Top of Records for processing

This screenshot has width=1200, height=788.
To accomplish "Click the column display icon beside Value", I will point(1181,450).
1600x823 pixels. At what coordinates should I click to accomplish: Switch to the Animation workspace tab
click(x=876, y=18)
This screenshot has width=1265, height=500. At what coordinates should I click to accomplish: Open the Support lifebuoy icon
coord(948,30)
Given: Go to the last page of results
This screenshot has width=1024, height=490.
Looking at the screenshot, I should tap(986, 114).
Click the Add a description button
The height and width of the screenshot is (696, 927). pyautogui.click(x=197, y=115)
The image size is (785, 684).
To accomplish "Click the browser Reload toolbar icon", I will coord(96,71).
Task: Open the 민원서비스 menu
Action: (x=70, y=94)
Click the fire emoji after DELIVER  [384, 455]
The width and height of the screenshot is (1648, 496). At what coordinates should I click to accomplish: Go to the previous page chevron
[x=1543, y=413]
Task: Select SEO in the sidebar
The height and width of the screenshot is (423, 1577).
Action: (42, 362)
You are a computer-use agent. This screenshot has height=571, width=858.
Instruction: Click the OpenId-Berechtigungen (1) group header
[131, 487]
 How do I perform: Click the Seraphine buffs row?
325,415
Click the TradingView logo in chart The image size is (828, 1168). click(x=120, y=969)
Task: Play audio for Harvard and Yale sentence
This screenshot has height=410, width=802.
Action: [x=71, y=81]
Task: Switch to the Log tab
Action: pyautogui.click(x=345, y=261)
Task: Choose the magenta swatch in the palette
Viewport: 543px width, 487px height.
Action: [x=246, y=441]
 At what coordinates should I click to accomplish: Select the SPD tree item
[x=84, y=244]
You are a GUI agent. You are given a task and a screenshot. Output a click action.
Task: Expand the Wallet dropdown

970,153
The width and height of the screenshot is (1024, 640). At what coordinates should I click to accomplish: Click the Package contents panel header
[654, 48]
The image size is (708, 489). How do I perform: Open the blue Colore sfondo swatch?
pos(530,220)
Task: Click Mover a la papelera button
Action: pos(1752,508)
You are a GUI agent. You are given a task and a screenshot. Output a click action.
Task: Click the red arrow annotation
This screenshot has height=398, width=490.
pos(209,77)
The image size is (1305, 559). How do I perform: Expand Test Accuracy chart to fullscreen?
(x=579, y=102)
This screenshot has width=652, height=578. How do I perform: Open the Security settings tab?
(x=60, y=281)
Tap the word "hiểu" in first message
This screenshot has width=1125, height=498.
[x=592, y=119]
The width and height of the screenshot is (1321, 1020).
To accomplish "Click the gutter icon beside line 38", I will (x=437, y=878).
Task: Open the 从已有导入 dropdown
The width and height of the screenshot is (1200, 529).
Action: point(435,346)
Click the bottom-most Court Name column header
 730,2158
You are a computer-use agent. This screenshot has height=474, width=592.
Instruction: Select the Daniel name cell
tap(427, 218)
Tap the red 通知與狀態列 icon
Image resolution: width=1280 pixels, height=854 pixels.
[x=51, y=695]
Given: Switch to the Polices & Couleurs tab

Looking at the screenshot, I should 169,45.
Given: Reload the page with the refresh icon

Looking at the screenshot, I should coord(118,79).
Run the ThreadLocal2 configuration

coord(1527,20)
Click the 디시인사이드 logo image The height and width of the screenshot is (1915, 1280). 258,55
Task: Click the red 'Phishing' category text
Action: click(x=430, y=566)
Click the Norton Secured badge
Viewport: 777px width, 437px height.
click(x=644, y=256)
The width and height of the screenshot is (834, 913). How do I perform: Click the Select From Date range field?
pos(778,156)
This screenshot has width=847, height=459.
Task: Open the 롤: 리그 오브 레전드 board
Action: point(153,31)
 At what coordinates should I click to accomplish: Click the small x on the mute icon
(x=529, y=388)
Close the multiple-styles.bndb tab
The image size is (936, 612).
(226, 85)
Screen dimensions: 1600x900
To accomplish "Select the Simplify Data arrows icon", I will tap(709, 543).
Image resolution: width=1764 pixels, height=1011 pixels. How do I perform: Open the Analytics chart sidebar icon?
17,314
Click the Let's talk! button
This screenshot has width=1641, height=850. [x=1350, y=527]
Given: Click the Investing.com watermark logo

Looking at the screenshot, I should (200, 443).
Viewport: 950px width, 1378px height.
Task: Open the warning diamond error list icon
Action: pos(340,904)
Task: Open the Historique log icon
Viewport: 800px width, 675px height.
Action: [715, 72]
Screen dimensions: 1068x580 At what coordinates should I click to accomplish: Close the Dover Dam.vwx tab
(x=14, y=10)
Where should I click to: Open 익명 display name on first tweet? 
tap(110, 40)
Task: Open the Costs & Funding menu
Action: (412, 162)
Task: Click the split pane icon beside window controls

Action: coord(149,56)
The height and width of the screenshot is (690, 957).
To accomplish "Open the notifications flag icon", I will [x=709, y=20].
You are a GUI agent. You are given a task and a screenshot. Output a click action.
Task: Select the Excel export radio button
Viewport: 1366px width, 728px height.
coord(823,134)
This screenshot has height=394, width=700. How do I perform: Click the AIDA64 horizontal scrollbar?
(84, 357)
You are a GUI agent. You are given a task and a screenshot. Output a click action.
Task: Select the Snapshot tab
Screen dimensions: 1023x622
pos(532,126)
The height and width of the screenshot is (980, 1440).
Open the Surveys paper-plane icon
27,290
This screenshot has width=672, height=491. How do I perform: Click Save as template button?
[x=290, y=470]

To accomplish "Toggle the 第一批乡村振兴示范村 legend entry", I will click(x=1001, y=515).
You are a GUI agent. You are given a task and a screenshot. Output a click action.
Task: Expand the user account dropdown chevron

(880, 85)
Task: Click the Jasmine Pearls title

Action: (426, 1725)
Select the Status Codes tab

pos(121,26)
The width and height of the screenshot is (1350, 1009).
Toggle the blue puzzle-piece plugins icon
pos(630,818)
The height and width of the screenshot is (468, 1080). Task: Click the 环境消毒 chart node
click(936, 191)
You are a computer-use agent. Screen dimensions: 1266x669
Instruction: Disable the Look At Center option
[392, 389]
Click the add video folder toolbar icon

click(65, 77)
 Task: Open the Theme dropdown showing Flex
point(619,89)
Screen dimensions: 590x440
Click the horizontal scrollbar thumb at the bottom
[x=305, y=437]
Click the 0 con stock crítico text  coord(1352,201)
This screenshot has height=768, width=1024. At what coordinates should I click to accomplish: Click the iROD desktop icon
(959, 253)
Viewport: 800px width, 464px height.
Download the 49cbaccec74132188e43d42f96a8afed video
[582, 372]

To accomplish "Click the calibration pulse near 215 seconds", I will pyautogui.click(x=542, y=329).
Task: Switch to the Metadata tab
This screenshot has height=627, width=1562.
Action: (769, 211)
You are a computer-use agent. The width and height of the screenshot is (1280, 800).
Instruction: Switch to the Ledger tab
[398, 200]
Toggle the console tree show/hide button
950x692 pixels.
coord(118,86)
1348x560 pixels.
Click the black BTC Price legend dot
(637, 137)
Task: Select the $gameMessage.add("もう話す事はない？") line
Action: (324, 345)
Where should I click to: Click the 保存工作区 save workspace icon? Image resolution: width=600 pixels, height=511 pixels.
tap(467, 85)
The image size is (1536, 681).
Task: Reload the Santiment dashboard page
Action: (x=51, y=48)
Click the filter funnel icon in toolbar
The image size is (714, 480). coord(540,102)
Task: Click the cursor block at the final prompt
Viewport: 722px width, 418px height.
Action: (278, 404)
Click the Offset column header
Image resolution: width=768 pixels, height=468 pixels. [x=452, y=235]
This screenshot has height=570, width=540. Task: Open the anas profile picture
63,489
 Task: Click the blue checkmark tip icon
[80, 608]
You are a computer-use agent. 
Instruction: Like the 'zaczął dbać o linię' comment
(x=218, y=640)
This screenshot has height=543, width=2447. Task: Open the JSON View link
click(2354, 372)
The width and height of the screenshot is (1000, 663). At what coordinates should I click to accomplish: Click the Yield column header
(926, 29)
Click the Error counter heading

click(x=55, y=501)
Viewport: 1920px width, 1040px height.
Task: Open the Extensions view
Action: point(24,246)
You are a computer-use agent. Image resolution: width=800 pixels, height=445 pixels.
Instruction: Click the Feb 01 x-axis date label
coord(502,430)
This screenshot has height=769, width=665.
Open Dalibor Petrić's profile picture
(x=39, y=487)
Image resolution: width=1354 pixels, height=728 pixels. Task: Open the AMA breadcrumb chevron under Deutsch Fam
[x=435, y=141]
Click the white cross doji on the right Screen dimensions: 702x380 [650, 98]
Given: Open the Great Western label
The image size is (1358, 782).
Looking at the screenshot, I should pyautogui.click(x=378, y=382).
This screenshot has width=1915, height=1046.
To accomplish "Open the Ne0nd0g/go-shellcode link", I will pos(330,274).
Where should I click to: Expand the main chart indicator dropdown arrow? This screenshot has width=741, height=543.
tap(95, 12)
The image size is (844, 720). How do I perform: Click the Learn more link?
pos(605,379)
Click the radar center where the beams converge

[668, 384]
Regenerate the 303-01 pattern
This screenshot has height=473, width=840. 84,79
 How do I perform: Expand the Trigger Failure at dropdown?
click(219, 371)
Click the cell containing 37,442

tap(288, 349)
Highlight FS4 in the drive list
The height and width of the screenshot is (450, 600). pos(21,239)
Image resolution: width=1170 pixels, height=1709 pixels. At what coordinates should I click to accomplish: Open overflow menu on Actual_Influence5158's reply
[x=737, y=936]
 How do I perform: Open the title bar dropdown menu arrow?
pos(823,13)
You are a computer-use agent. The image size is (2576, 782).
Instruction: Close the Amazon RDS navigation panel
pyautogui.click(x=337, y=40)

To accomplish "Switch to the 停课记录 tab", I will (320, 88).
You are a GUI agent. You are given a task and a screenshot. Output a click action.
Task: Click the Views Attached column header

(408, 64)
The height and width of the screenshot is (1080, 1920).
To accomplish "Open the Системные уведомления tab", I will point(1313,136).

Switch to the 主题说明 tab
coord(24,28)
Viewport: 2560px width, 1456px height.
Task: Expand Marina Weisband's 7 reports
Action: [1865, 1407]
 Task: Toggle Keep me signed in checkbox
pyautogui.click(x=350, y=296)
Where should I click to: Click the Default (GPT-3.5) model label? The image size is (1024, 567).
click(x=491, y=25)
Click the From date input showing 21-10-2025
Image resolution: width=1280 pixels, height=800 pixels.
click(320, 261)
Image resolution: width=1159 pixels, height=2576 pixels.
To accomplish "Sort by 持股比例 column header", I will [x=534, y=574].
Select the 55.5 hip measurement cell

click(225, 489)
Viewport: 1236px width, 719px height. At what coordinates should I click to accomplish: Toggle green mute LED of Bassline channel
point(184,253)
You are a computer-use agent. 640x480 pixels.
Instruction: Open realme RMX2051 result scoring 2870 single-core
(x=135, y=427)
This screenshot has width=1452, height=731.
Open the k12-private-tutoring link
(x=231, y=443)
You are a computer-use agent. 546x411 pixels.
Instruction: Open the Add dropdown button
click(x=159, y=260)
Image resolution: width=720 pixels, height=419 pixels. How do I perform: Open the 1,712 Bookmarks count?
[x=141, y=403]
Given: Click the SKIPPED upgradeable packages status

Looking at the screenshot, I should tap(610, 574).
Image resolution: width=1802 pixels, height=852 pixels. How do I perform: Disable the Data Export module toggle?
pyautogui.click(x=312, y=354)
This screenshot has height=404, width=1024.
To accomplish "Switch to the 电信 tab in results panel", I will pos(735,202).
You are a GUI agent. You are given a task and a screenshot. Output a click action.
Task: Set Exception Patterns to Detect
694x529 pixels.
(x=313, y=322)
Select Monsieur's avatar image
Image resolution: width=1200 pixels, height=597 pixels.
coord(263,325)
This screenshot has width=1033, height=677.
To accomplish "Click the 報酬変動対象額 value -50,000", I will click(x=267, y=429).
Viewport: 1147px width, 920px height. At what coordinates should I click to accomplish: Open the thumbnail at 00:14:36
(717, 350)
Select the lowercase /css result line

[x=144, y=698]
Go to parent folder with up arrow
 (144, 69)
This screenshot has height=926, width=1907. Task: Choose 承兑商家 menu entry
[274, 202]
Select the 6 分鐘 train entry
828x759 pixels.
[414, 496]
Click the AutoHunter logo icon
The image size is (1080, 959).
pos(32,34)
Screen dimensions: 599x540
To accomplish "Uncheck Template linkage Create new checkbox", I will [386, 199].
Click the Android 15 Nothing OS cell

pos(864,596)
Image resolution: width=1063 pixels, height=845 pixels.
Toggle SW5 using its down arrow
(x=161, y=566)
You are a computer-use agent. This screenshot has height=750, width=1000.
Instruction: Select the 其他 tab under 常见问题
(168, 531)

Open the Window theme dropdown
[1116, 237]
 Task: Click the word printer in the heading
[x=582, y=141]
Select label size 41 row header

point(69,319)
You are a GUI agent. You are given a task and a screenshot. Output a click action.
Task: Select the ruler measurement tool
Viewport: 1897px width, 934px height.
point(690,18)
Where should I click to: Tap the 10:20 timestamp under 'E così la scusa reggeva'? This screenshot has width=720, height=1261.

Bottom of Records for processing

#### Description of the task:
Looking at the data above, write out exactly the lines that start at the one containing "This screenshot has width=1024, height=490." and end at the one containing "Click the fire"; include both and nothing beyond.

#### The completed task:
This screenshot has width=1024, height=490.
Looking at the screenshot, I should tap(986, 114).
Click the Add a description button
The height and width of the screenshot is (696, 927). pyautogui.click(x=197, y=115)
The image size is (785, 684).
To accomplish "Click the browser Reload toolbar icon", I will coord(96,71).
Task: Open the 민원서비스 menu
Action: (x=70, y=94)
Click the fire emoji after DELIVER  [384, 455]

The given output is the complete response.